Key Experimental Results¶
Main Results (LLaVA-onevision-7B)¶
| Setting | Method | VizWiz | MMMU | ChartQA | AI2D | ScienceQA | Avg. |
|---|---|---|---|---|---|---|---|
| FP16 | - | 60.41 | 49.22 | 80.04 | 81.31 | 95.88 | 73.37 |
| W3A16 | MBQ | 57.99 | 44.00 | 76.84 | 78.47 | 94.89 | 70.44 |
| W3A16 | QIG | 62.82 | 45.78 | 77.20 | 79.11 | 95.29 | 72.04 |
| W4A8 | MBQ | 58.13 | 44.78 | 74.92 | 78.27 | 94.70 | 70.16 |
| W4A8 | QIG | 59.10 | 45.00 | 74.52 | 78.30 | 94.25 | 70.23 |
Ablation Study¶
| Sensitivity Type | Granularity | VizWiz Accuracy |
|---|---|---|
| Gradient (SFT loss) | Modality-level | 57.36 |
| Gradient | Token-level | 55.78 (↓) |
| Attention | Token-level + special | 57.52 |
| Perturbation | Token-level + special | 57.72 |
| QIG | Token-level | Best |
Key Findings¶
- Under W3A16, QIG outperforms MBQ by an average of 1.60% on LLaVA-onevision-7B, with only a 1.33% gap from full precision.
- Using SFT gradients for token-level sensitivity performs worse than modality-level estimation, indicating that SFT gradients do not correlate well with quantization sensitivity.
- Attention scores yield unstable results due to the attention-sink phenomenon.

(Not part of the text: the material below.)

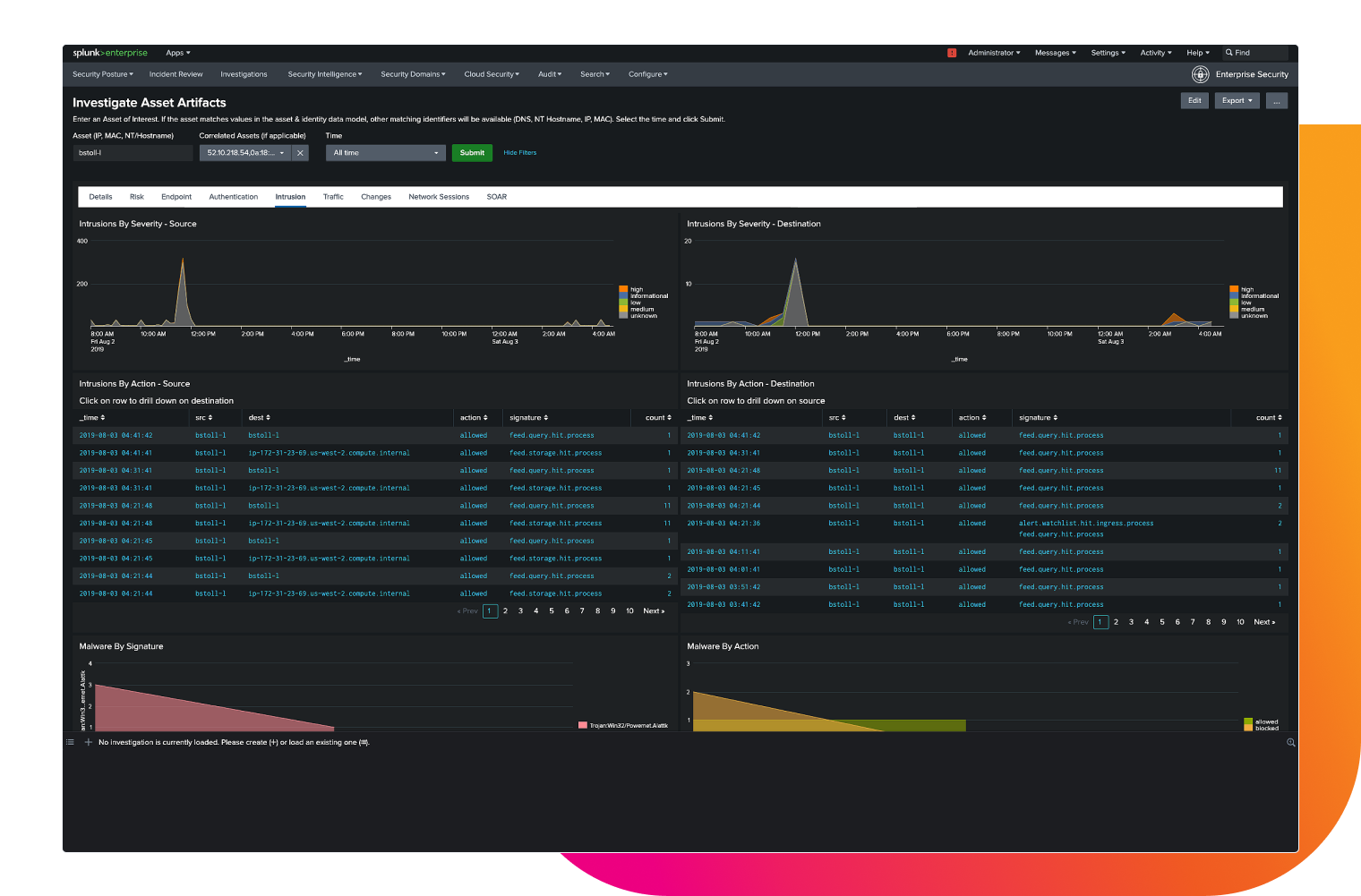Click the search magnifier in the Find bar
This screenshot has height=896, width=1361.
pos(1228,53)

- Token-level sensitivity estimated by QIG exhibits strong correlation with actual quantization error.
Highlights & Insights¶
- Applying interpretability tools to an engineering problem: The work elegantly transfers integrated gradients from "explaining model predictions" to "attributing quantization error," with axiomatic attribution providing theoretical guarantees for sensitivity estimation.

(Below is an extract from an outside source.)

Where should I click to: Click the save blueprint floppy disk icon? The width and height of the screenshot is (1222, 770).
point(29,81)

- Zero additional inference overhead: QIG is computed solely during calibration; post-quantization inference is identical to the baseline.
- The paper systematically refutes SFT gradients and attention scores—two intuitively appealing proxies—thereby strengthening the case for QIG.

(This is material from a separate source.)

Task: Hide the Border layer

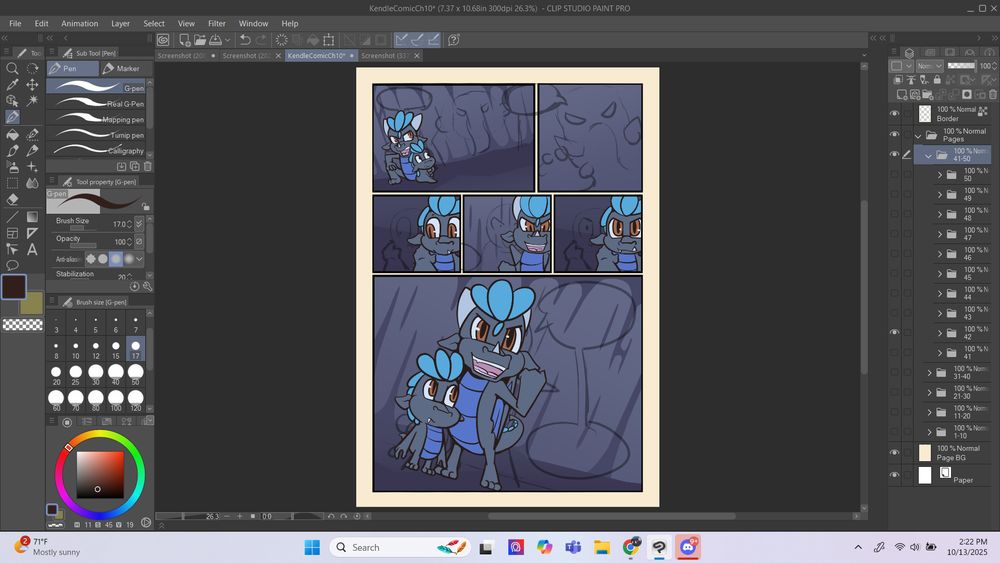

Limitations & Future Work¶
- The calibration set is fixed at 128 samples; the impact of calibration set selection on QIG remains unexplored.
- The number of integration steps in QIG is a hyperparameter whose sensitivity is not thoroughly discussed.
- Validation is limited to the 7B–26B scale; effectiveness on larger models (70B+) is unknown.
- The 1.5× IQR clipping threshold is a classical statistical default; whether it is optimal for quantization scenarios warrants further investigation.
Related Work & Insights¶
- vs. MBQ: MBQ applies modality-level gradient weighting, whereas QIG operates at the token level with quantization-aware integrated gradients, offering finer granularity and a direct link to quantization error.
- vs. AWQ/GPTQ: These methods do not account for multimodal structure; QIG is specifically designed for the heterogeneous token sequences in LVLMs.
- The token-level sensitivity analysis framework is transferable to LVLM pruning and knowledge distillation.
Rating¶
- Novelty: ⭐⭐⭐⭐ Cross-domain transfer from interpretability to quantization is original.
- Experimental Thoroughness: ⭐⭐⭐⭐ Multiple models, benchmarks, and settings; systematic ablation study.
- Writing Quality: ⭐⭐⭐⭐ Motivation analysis and visualizations are well executed.
- Value: ⭐⭐⭐⭐ A plug-and-play PTQ improvement with high practical utility.